## WORK TO COMPLETE:
- 1) In the article on political science fiction films, who called Dr. Strangelove "arguably the best political satire of the century"?
- 2) Copy the film-list article starting at "2) The Day the" and ending at "Nations as well.", substituting "nonviolence" for "pacifism".

## SOURCE PASSAGE:
□ □ □ □ □ □ □

Science fiction looks to the future — but it also reflects the time when it was created. And the best science fiction often holds up a distorting lens to society that reveals deeper truths. In honor of tomorrow's release of Elysium, here are 11 science fiction films that had a huge impact on pop culture, and also packed a deep political message.
Note: There are a lot of things we could have included on this list, so feel free to weigh in in comments. We tried to reflect a lot of different eras, and also focus mostly on things that were influential and/or popular at the time when they were released.
Edited to add: Just to be clear, this is a list of political science fiction movies that were huge box office hits, and/or had a massive influence on film-makers and pop culture generally. And like I said above, we tried to cover a wide range of eras, so it's not just 1980s films, sorry.
1. Metropolis (1927)
Why it's influential This film wasn't exactly a huge hit at the time when it was released, but it casts a long shadow, with film-makers like Terry Gilliam freely admitting they copy Fritz Lang's grand, terrifying vision of the future. This film has also had a huge impact on fashion.
The political message: Metropolis has a super clear message about classism. The film's unique look conveys its political import, especially the looming symbol of wealth in the Tower of Babel and the robot Maschinenmensch. One reason this movie was so heavily edited by some of its distributors was concern that it promoted communism.
2) The Day the Earth Stood Still (1951)
Why it's influential This film was reasonably successful when it was first released, but over time it's become considered one of the all-time best science fiction films, and regularly appears in lists of the 100 bests films of all time, period. The phrase "Klaatu Barada Nikto" has become legendary.
The political message: This film's message of pacifism, and its condemnation of violence, are pretty blatant. And by all accounts, this film influenced President Ronald Reagan to suggest to Mikhail Gorbachev that an extraterrestrial invasion would trump national differences, something he later told the United Nations as well.
3) Dr. Strangelove, or How I Learned to Stop Worrying and Love the Bomb (1964)
Why it's influential This apocalyptic movie was a pretty huge hit in its initial release, but has also gone on to have a massive influence on pop culture in the years afterwards. Peter Capaldi, our new Doctor Who star, stars in In the Loop, which draws on Strangelove to the point that that film's trailer is a Strangelove homage. Roger Ebert called this film "arguably the best political satire of the century."

□ □ □ □ □ □ □

## ENTRIES PROVIDED:

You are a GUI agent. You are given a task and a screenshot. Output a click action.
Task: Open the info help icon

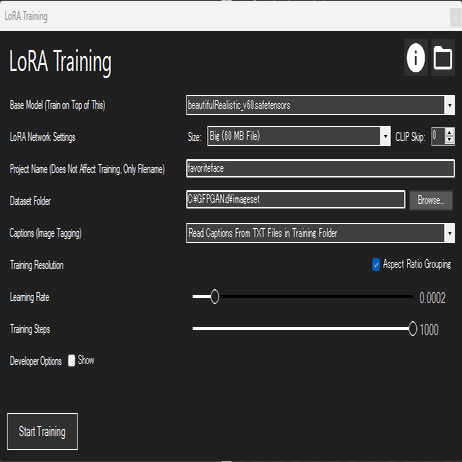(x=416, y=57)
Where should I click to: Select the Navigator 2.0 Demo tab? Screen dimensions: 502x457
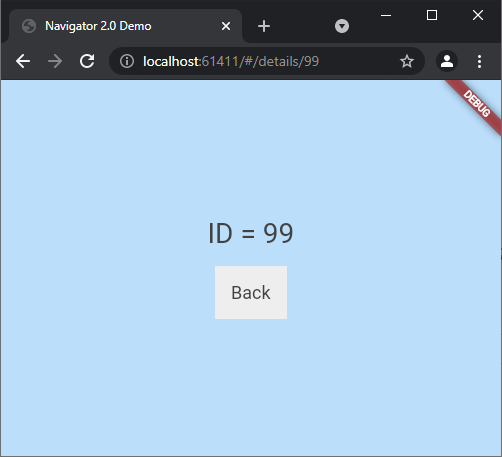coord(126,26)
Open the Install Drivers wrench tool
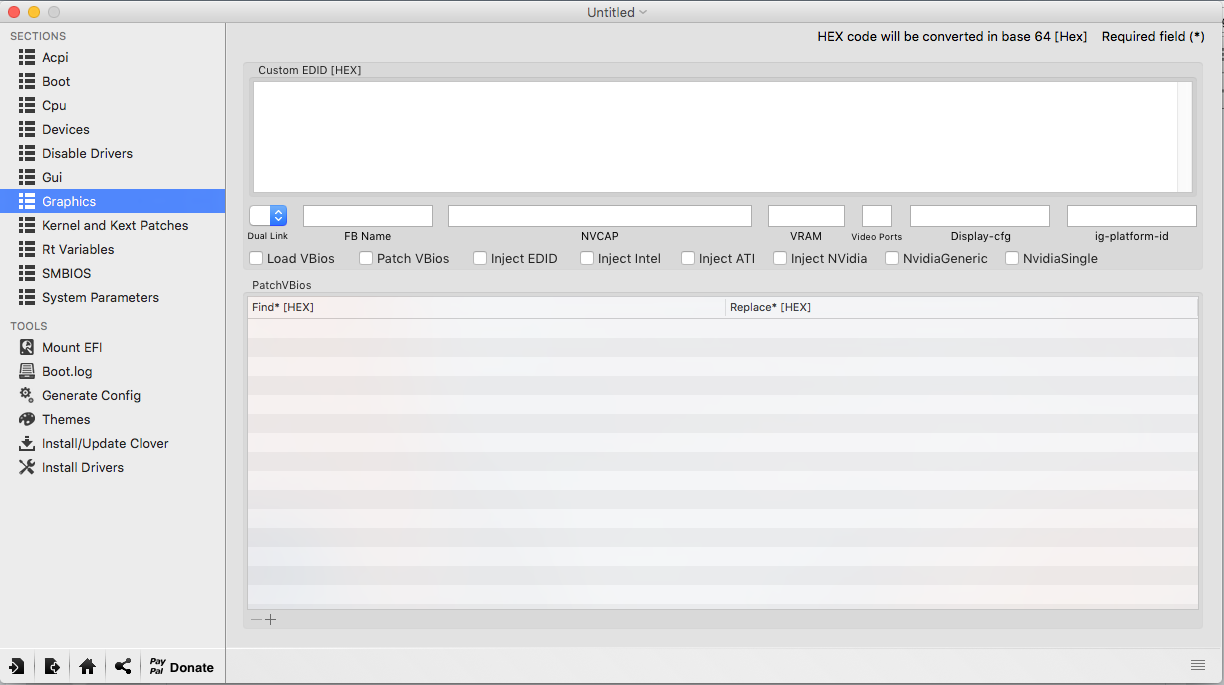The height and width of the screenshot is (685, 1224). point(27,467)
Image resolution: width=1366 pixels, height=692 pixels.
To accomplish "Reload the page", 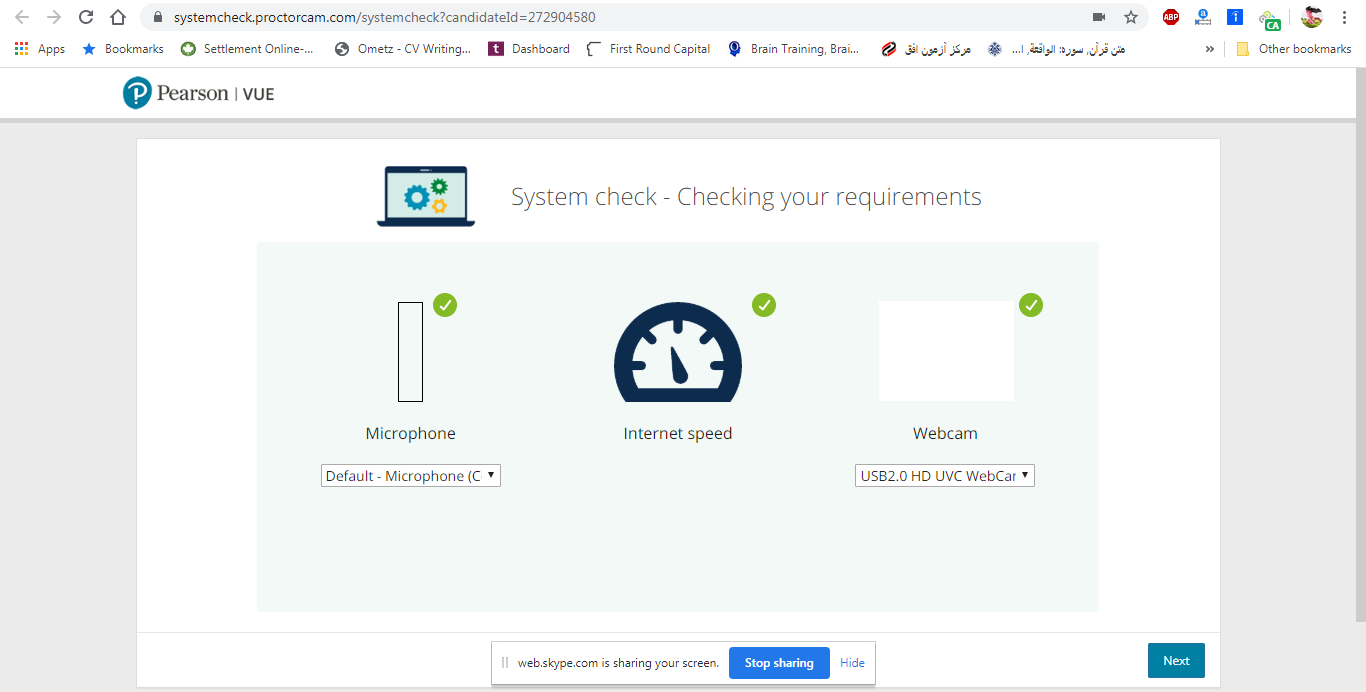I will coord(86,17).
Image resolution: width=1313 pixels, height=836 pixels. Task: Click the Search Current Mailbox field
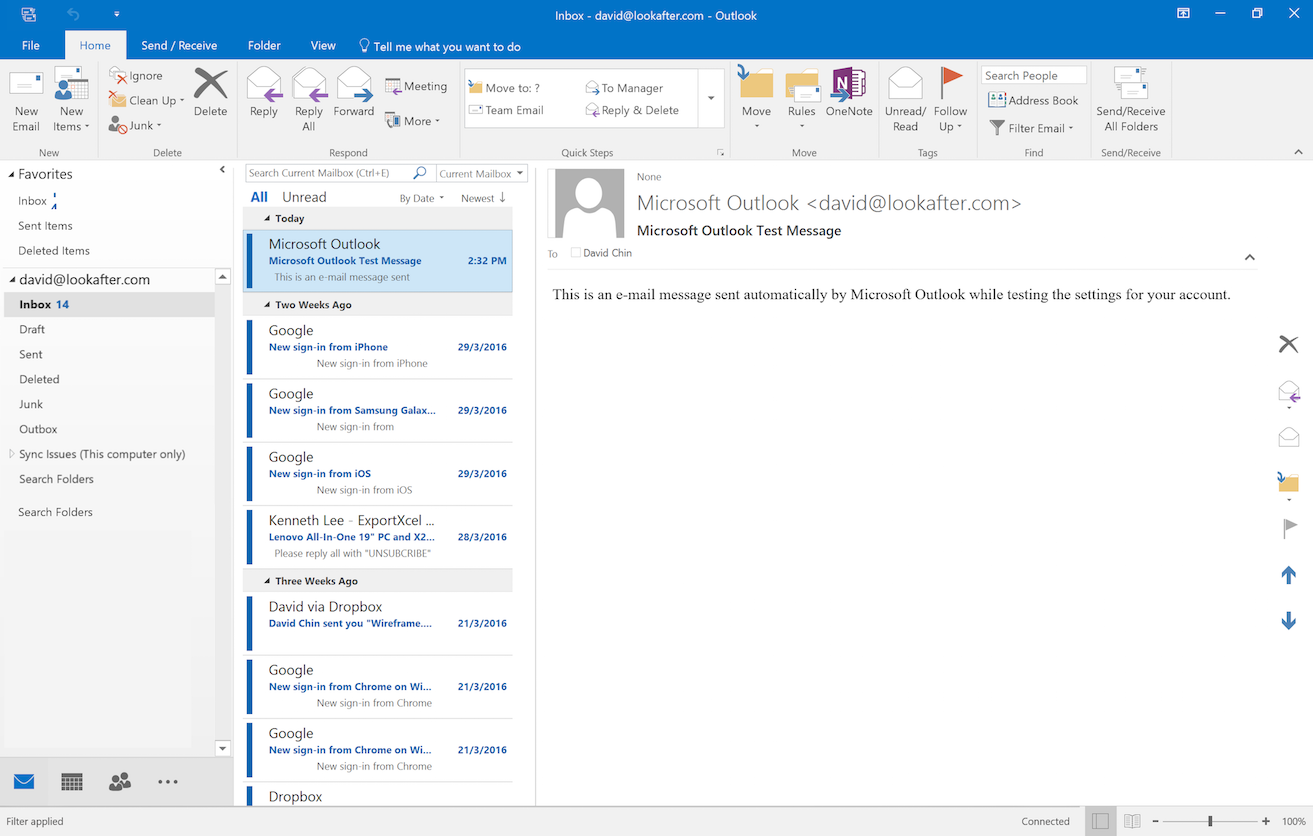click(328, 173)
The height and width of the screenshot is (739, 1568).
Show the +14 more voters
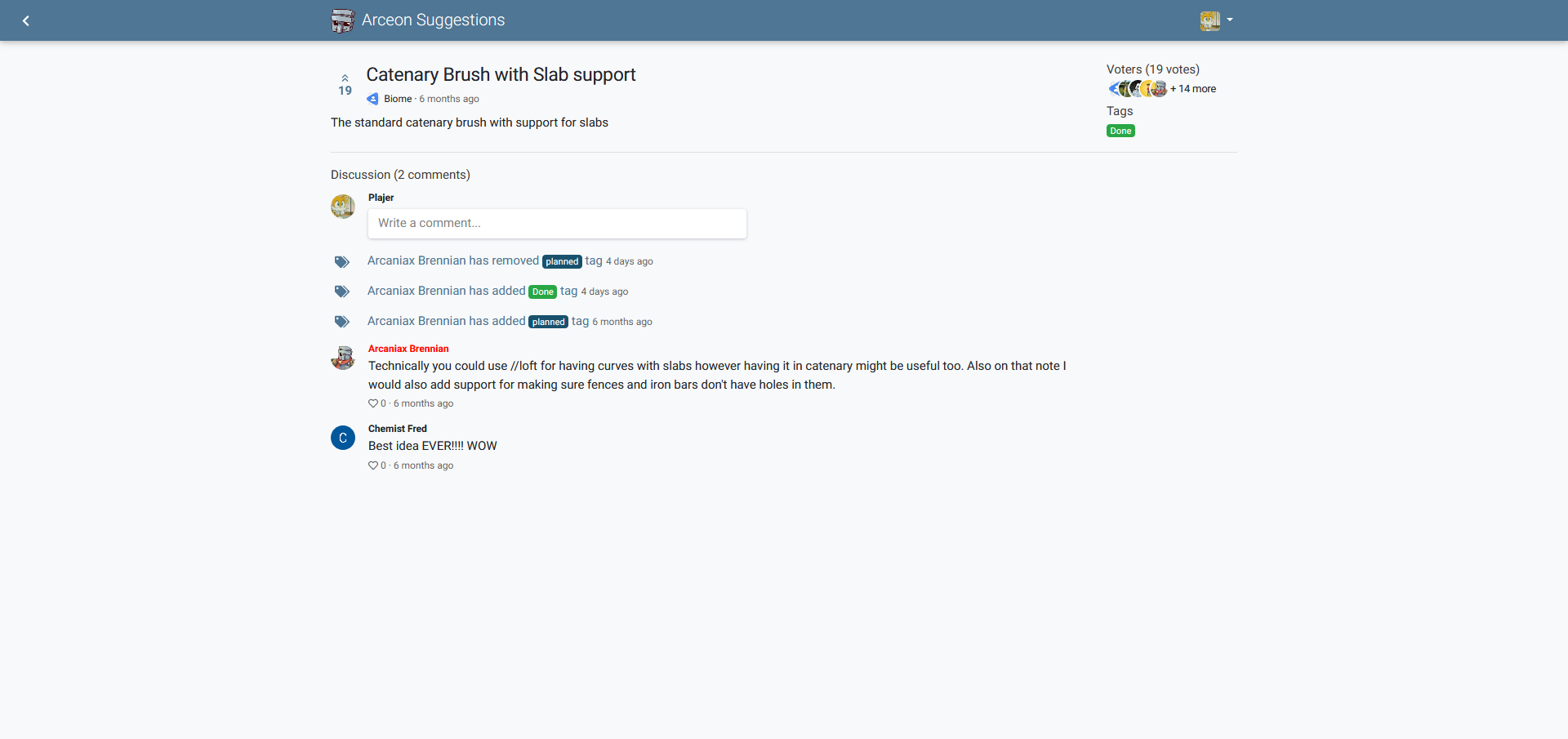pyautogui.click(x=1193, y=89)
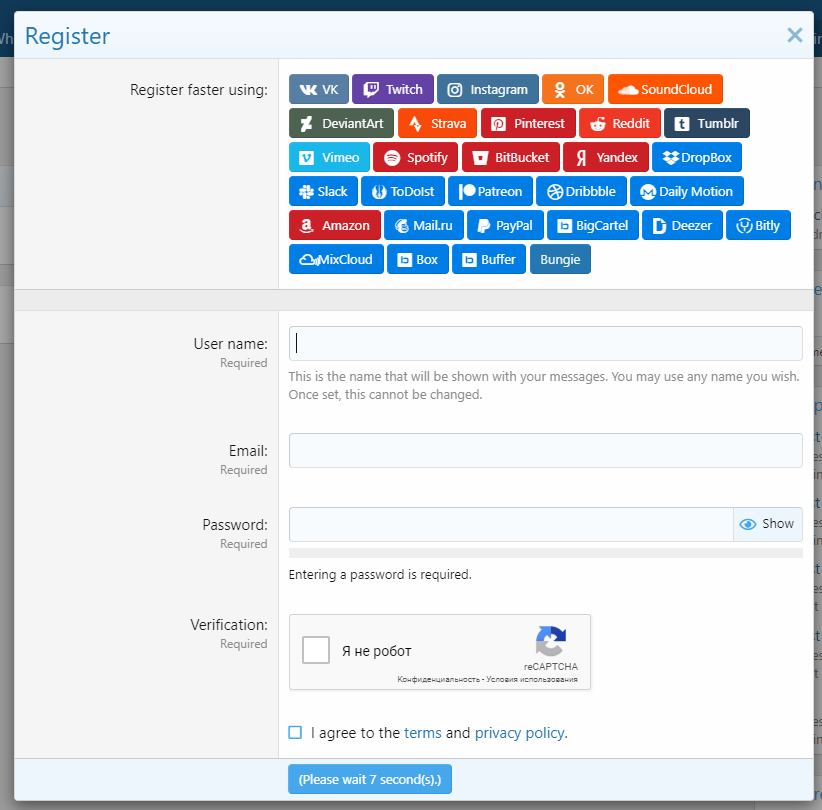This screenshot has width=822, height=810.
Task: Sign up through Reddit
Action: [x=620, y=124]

□ □ □ □ □ □ □

## RESPONSES:
- 1) Roger Ebert

- 2)
2) The Day the Earth Stood Still (1951)
Why it's influential This film was reasonably successful when it was first released, but over time it's become considered one of the all-time best science fiction films, and regularly appears in lists of the 100 bests films of all time, period. The phrase "Klaatu Barada Nikto" has become legendary.
The political message: This film's message of nonviolence, and its condemnation of violence, are pretty blatant. And by all accounts, this film influenced President Ronald Reagan to suggest to Mikhail Gorbachev that an extraterrestrial invasion would trump national differences, something he later told the United Nations as well.